Толпа словно очнулась, задвигалась, зашумела. Из массы, только что казавшейся монолитной и слитой, посыпались возгласы на все лады:
– Чего там, сами знаем!..
– Сибирь она и есть Сибирь…
– Небось богатеям хотите нашу землицу освободить, не выйдет!..
– До Бога высоко, до царя – далеко…
– Сами-то, вишь, не едут!
– Уж лучше, где родился – там и сгодился…
– Поразмыслить треба…
– А что, мужики, однова живем?.. На том и порешили: погодить, прикинуть. Нетерпеливые стали расходиться по домам, лишь немногие из собравшихся потянулись к старосте, поподробнее разузнать, что и как. Долго еще черниговский чиновник разъяснял и убеждал в выгоде сего предприятия.

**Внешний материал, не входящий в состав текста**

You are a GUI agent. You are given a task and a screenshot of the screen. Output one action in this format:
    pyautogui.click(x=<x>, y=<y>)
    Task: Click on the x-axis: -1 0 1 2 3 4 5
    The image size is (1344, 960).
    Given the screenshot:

Пока батька пытал старосту и гостя из губернии, Павлу вспомнились те бродяги, которые добирались до черниговщины из сибирских далей. Измученные долгими скитаниями, грязные, в рваных обносках, тем не менее, когда речь заходила о жизни за Уральским хребтом, они как будто загорались и становились другими людьми. Понятное дело, край неблизкий и суровый. Крестьяне живут там раздольно и работают только на себя. Бескрайние земли богаты урожаями и подземными рудами, нетронутая тайга раскинулась на тысячи верст и манит неизведанными угодьями. Лесу там никто не считает: бери и руби дома, строй новую жизнь. В тайге зверя богато, да и зверь-то непуганный, чуть ли не ручной. Реки кишмя кишат рыбой. А ягоды, а грибы? Край богатый, только жить вот там некому…

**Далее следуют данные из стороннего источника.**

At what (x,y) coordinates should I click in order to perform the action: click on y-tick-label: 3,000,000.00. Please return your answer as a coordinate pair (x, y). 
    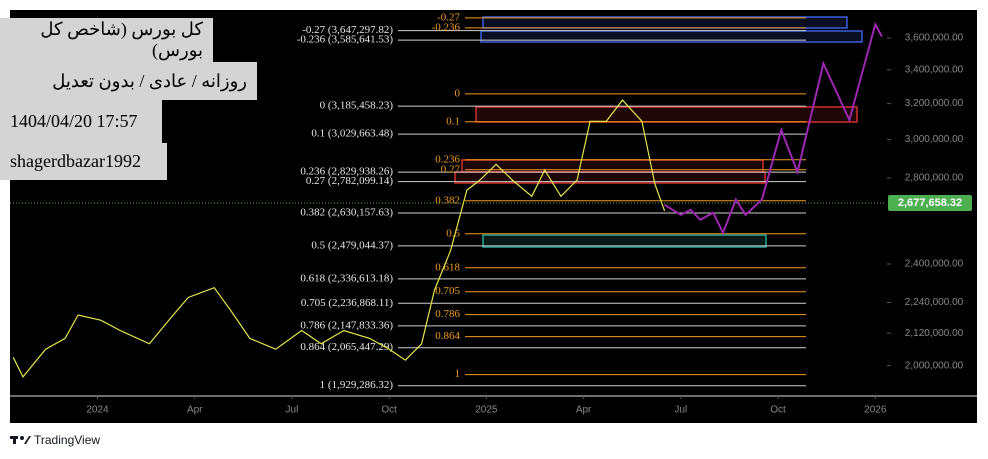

Признаться, ни одни бродяги рассказывали в последние годы о сибирском раздолье. Это прежде туда гнали одних арестантов-каторжников и солдат. С недавних пор повалила туда уйма всякого народу: ехали сметливые купцы за дешевым, выгодным товаром, ехали артельщики строить железную дорогу от Москвы до Манчжурии, ехал мастеровой люд, соблазнившись новыми производствами, ехали переселенцы-крестьяне, отчаявшиеся прокормить детей в центральной, коренной России, ехали и те, кто весь век ищет неясное, дальнее счастье. Уехало несколько семей и из Морозовки. Лишь изредка приходили от них весточки, из которых можно было понять, что хоть и тоскуют переселенцы по оставленной родине, а все-таки зацепились, отвоевывают новый уголок у тайги. По всем статьям у Павла выходило, что затея с переселенцами – стоящая. О том, что нужно перебираться в Сибирь, Павел думал давно и сегодняшний сход укрепил его в этом, но как убедить отца?
По дороге домой Ермолай молчал. Молчали и сыновья. Напрасно Афанас пытался взглянуть батьке в глаза, выведать, что у того на душе.

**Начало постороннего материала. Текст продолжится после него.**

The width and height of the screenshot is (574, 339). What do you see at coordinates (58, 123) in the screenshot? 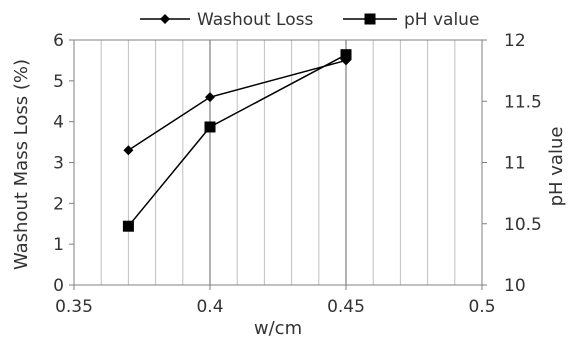
I see `y-left-tick-label: 4` at bounding box center [58, 123].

– Дома погутарим, – коротко сказал он.
Вечером того же дня состоялся небольшой семейный совет. Ермолай выслушал мнения всех сыновей, грозно зыркнул глазами в сторону снох, но они предпочли отмолчаться, а потом постановил, как отрезал:
– Разное болтают про эту вашу Сибирь. Мало ли что. Говорят, в Москве кур доят, а мы пошли даже титек не нашли. Давайте-кось сделаем так: попытать надо, чтоб на рожон не лезть. Ты, Змитрок, – посмотрел он на старшого сына, – дело сказал. Неча всю семью с места рвать, пока не вызнаем, что и как. Тебе, значит, и идти в ходоки. Посему бери в заводе расчет и отправляйся в дорогу. Ты старшой, тебе и прокладывать первую борозду. Собирайся…
Неделю сушили бабы сухари, латали одежду, Ермолай занял грошей и разузнал у односельчан, в каких местах за Уралом можно найти своих, морозовских. А без земляка, известное дело, на новом месте укорениться тяжко.